• **Source extract**
>>>>>
Step by step solution
01
Identify the Quadratic Equation Format
The given equation is a quadratic equation in the standard form ax² + bx + c = 0. In this case, a = 3, b = 10, and c = 3.
02
Apply the Quadratic Formula
The quadratic formula, \(m = \frac{-b \pm \sqrt{b^2 - 4ac}}{2a}\), is a method we can use to solve for m. Substitute the values for a, b, and c into the formula: \(m = \frac{-10 \pm \sqrt{10^2 - 4(3)(3)}}{2(3)}\).
03
Calculate the Discriminant
The discriminant, \(b^2 - 4ac\), determines the nature of the roots. Calculate it: \(10^2 - 4(3)(3) = 100 - 36 = 64\). Since the discriminant is positive, there are two distinct real roots.
<<<<<
• **Exercises to complete**
1: Transcribe part of the quadratic equation solution, beginning at the words "Step by step" and stopping after the words "distinct real roots.".
2: In the quadratic equation solution, what value does the discriminant come to?

• **Dataset rows**
>>>>>
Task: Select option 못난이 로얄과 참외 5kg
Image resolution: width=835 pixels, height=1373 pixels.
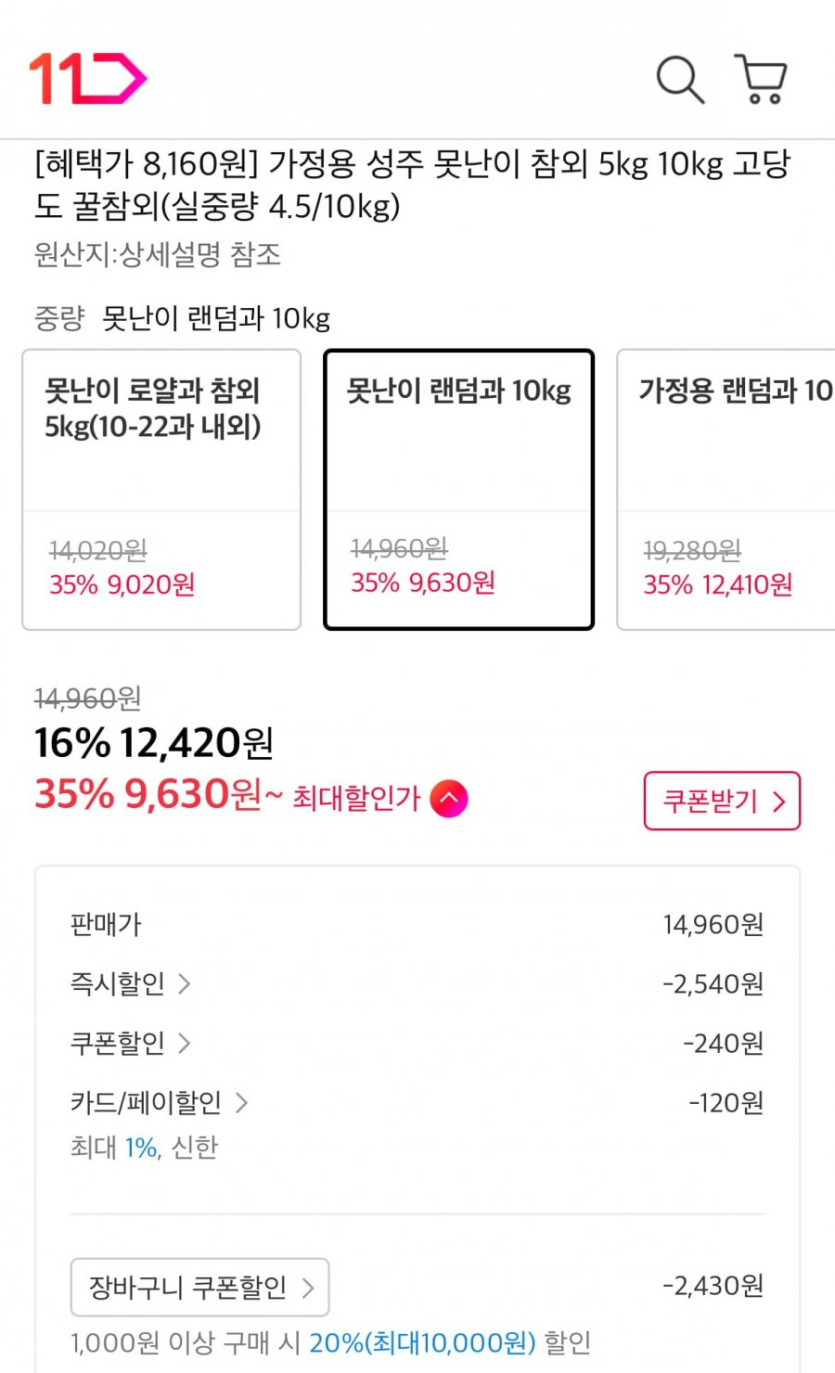Action: point(161,489)
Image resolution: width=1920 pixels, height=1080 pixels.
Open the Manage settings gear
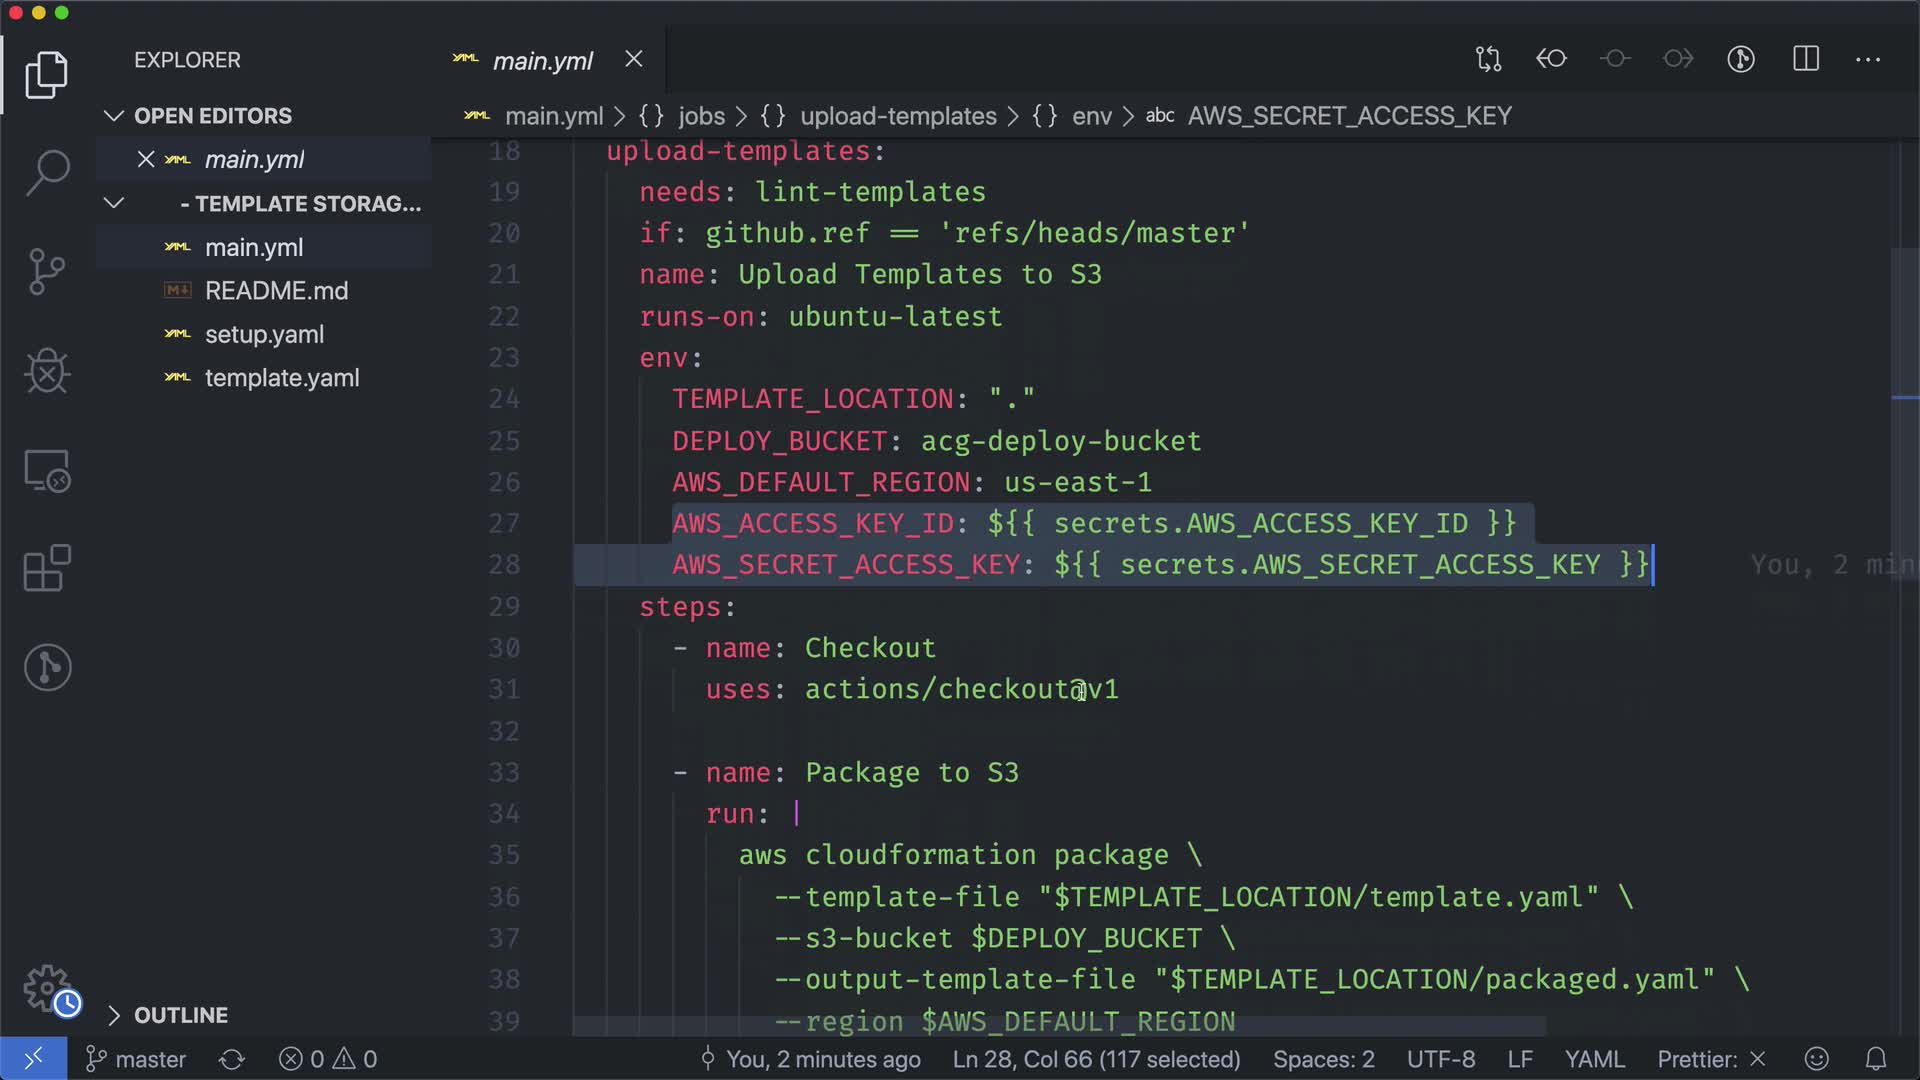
<<<<<
• **Answers per task**
1:
Step by step solution
01
Identify the Quadratic Equation Format
The given equation is a quadratic equation in the standard form ax² + bx + c = 0. In this case, a = 3, b = 10, and c = 3.
02
Apply the Quadratic Formula
The quadratic formula, \(m = \frac{-b \pm \sqrt{b^2 - 4ac}}{2a}\), is a method we can use to solve for m. Substitute the values for a, b, and c into the formula: \(m = \frac{-10 \pm \sqrt{10^2 - 4(3)(3)}}{2(3)}\).
03
Calculate the Discriminant
The discriminant, \(b^2 - 4ac\), determines the nature of the roots. Calculate it: \(10^2 - 4(3)(3) = 100 - 36 = 64\). Since the discriminant is positive, there are two distinct real roots.

2: 64